TASK DETAILS:
An exact reproduction of all the entries below is required.

--- EXERCISE DATA Enclosed Below ---

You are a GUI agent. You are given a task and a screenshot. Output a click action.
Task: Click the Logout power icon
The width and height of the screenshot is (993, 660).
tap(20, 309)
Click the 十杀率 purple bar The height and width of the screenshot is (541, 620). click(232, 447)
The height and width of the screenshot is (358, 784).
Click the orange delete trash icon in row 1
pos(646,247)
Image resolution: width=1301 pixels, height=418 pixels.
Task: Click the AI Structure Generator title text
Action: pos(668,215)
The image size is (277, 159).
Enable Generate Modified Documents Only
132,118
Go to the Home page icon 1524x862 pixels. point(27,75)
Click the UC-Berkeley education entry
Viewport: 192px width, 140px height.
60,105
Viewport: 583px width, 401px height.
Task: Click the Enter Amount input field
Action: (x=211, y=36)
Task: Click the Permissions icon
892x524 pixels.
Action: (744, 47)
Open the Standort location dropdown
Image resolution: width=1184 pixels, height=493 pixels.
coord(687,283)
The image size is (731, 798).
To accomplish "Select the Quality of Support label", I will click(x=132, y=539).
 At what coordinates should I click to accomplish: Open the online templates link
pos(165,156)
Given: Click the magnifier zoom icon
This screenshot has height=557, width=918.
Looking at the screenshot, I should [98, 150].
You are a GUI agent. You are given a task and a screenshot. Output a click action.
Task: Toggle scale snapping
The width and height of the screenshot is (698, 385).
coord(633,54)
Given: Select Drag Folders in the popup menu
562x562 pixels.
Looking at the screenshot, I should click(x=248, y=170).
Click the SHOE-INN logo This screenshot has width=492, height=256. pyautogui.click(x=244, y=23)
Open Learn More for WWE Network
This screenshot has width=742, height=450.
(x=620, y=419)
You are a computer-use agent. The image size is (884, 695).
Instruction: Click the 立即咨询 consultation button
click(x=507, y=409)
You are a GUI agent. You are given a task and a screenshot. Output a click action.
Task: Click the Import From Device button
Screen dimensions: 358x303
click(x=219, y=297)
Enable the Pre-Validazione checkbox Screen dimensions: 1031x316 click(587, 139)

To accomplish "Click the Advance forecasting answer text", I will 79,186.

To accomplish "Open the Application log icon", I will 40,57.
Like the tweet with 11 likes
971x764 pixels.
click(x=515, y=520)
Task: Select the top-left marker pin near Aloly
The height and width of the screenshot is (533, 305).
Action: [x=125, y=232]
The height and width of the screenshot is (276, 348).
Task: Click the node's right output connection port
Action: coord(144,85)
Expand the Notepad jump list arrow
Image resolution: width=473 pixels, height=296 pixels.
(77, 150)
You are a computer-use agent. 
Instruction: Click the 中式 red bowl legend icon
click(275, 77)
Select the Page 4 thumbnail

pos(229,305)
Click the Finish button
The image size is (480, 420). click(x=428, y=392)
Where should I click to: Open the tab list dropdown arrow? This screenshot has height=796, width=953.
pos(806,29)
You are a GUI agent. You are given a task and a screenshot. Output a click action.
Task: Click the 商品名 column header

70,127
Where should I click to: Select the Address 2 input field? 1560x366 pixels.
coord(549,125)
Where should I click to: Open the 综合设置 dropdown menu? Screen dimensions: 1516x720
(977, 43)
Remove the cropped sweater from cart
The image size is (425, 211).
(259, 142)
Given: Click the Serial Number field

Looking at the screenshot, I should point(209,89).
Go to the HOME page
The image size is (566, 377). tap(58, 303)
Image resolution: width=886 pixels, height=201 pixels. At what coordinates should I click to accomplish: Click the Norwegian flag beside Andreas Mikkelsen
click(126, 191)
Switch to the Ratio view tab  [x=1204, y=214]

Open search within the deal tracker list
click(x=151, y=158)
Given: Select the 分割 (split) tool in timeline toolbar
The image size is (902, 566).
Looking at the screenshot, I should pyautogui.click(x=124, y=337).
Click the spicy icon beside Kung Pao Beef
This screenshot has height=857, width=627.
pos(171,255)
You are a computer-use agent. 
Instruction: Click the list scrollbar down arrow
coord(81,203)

--- End of Enclosed EXERCISE DATA ---

EXERCISE SOLUTION:
You are a GUI agent. You are given a task and a screenshot. Output a click action.
Task: Click the Logout power icon
The width and height of the screenshot is (993, 660).
tap(20, 309)
Click the 十杀率 purple bar The height and width of the screenshot is (541, 620). click(232, 447)
The height and width of the screenshot is (358, 784).
Click the orange delete trash icon in row 1
pos(646,247)
Image resolution: width=1301 pixels, height=418 pixels.
Task: Click the AI Structure Generator title text
Action: pos(668,215)
The image size is (277, 159).
Enable Generate Modified Documents Only
132,118
Go to the Home page icon 1524x862 pixels. point(27,75)
Click the UC-Berkeley education entry
Viewport: 192px width, 140px height.
60,105
Viewport: 583px width, 401px height.
Task: Click the Enter Amount input field
Action: (x=211, y=36)
Task: Click the Permissions icon
892x524 pixels.
Action: (744, 47)
Open the Standort location dropdown
Image resolution: width=1184 pixels, height=493 pixels.
coord(687,283)
The image size is (731, 798).
To accomplish "Select the Quality of Support label", I will click(x=132, y=539).
 At what coordinates should I click to accomplish: Open the online templates link
pos(165,156)
Given: Click the magnifier zoom icon
This screenshot has height=557, width=918.
Looking at the screenshot, I should [98, 150].
You are a GUI agent. You are given a task and a screenshot. Output a click action.
Task: Toggle scale snapping
The width and height of the screenshot is (698, 385).
coord(633,54)
Given: Select Drag Folders in the popup menu
562x562 pixels.
Looking at the screenshot, I should click(x=248, y=170).
Click the SHOE-INN logo This screenshot has width=492, height=256. pyautogui.click(x=244, y=23)
Open Learn More for WWE Network
This screenshot has width=742, height=450.
(x=620, y=419)
You are a computer-use agent. The image size is (884, 695).
Instruction: Click the 立即咨询 consultation button
click(x=507, y=409)
You are a GUI agent. You are given a task and a screenshot. Output a click action.
Task: Click the Import From Device button
Screen dimensions: 358x303
click(x=219, y=297)
Enable the Pre-Validazione checkbox Screen dimensions: 1031x316 click(587, 139)

To accomplish "Click the Advance forecasting answer text", I will 79,186.

To accomplish "Open the Application log icon", I will 40,57.
Like the tweet with 11 likes
971x764 pixels.
click(x=515, y=520)
Task: Select the top-left marker pin near Aloly
The height and width of the screenshot is (533, 305).
Action: [x=125, y=232]
The height and width of the screenshot is (276, 348).
Task: Click the node's right output connection port
Action: coord(144,85)
Expand the Notepad jump list arrow
Image resolution: width=473 pixels, height=296 pixels.
(77, 150)
You are a computer-use agent. 
Instruction: Click the 中式 red bowl legend icon
click(275, 77)
Select the Page 4 thumbnail

pos(229,305)
Click the Finish button
The image size is (480, 420). click(x=428, y=392)
Where should I click to: Open the tab list dropdown arrow? This screenshot has height=796, width=953.
pos(806,29)
You are a GUI agent. You are given a task and a screenshot. Output a click action.
Task: Click the 商品名 column header

70,127
Where should I click to: Select the Address 2 input field? 1560x366 pixels.
coord(549,125)
Where should I click to: Open the 综合设置 dropdown menu? Screen dimensions: 1516x720
(977, 43)
Remove the cropped sweater from cart
The image size is (425, 211).
(259, 142)
Given: Click the Serial Number field

Looking at the screenshot, I should point(209,89).
Go to the HOME page
The image size is (566, 377). tap(58, 303)
Image resolution: width=886 pixels, height=201 pixels. At what coordinates should I click to accomplish: Click the Norwegian flag beside Andreas Mikkelsen
click(126, 191)
Switch to the Ratio view tab  [x=1204, y=214]

Open search within the deal tracker list
click(x=151, y=158)
Given: Select the 分割 (split) tool in timeline toolbar
The image size is (902, 566).
Looking at the screenshot, I should pyautogui.click(x=124, y=337).
Click the spicy icon beside Kung Pao Beef
This screenshot has height=857, width=627.
pos(171,255)
You are a computer-use agent. 
Instruction: Click the list scrollbar down arrow
coord(81,203)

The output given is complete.